The Beatles Pleased, Pleased Me

The British Invastion - The Beatles - Kennedy Airport - February 1964

By Judy Berman

Motown’s soul music and surfer music had me in its grasp. But like any fickle teen, my heart soon belonged to a shaggy-haired mop-top group from Liverpool: The Fab Four.

Parents had no sooner stopped gnashing their teeth over the swivel hips of Elvis Presley and his effect on their children’s morality when their attention shifted to a new threat: The Beatles.

When asked how long he thought the Beatles would last, John Lennon said at the time: “About five years.”

Even Dr. Billy Graham thought the group was just a blip on the screen. “The Beatles … they’re a passing phase: of the uncertainty of the times and the confusion about us.”

Both underestimated the staying power of The Beatles.

For me, it’s been a lifelong love affair. I loved their wit and mischief. But the closest I’ve ever gotten to them was watching their first appearance on “The Ed Sullivan Show” on Feb. 8, 1964.

Their upbeat love songs with harmonicas, guitars and drums morphed into complex orchestra arrangements with deeper messages.

Years later, we visited their Abbey Road Studios when we were in London.

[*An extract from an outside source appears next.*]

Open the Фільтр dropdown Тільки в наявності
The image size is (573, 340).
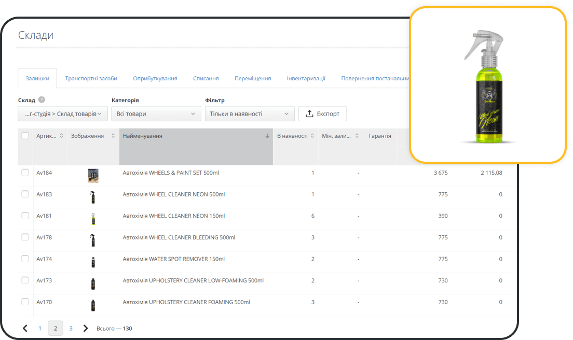(x=250, y=114)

We walked over the zebra crossing as The Beatles did on their album, “Abbey   Road” – their last recorded album released in September 1969.

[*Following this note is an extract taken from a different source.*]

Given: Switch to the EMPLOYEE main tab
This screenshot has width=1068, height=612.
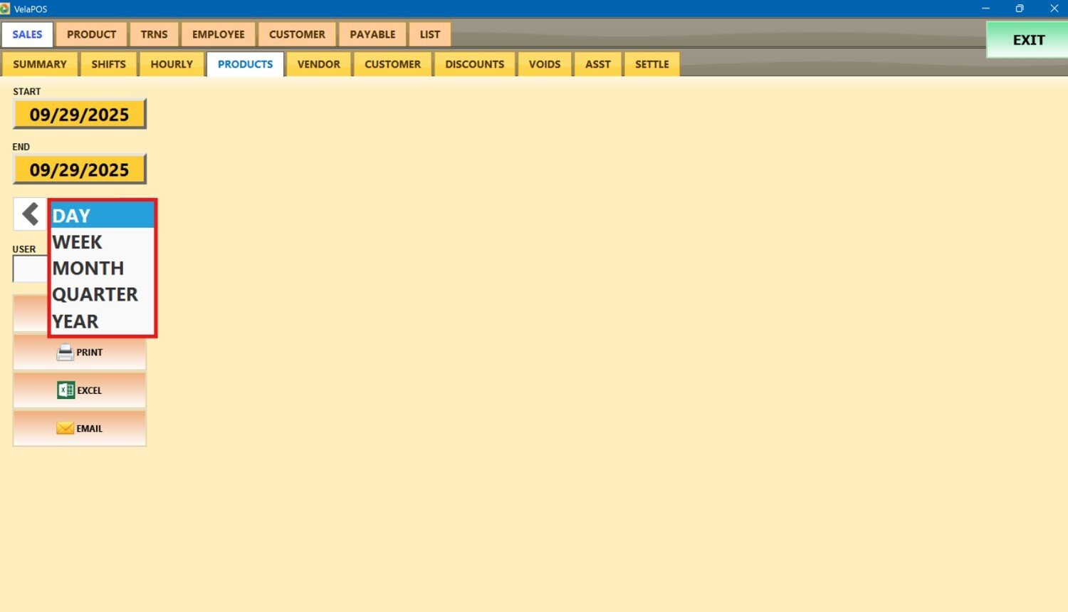Looking at the screenshot, I should pos(218,34).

This album cover added to the rumor that Paul McCartney had died following a car accident in 1967. That speculation was fueled by his limited public appearances after he married his first wife, Linda, and while he was contemplating a solo career.

I thought it was a hoax, but I was caught up in the mystery. I honed my sleuth-like skills and examined the evidence.

On the radio, a DJ (disc jockey) claimed, that when the lyrics were played backwards, it proved that Paul is dead. Some suggested that in the song “Strawberry Fields Forever,” that band-mate, John Lennon, uttered “I buried Paul.” McCartney later revealed that the actual words were far less sinister. He said they were “cranberry sauce.”

Then, there was the album cover itself. Some interpreted it as a funeral procession. John Lennon, in white, symbolized the preacher. Ringo Starr, in black, was viewed as an undertaker or mourner. George Harrison, in denim jeans and shirt, symbolized the grave digger, and McCartney, barefoot and out of step with the other band members, symbolized death, according to sources quoted in Wikipedia.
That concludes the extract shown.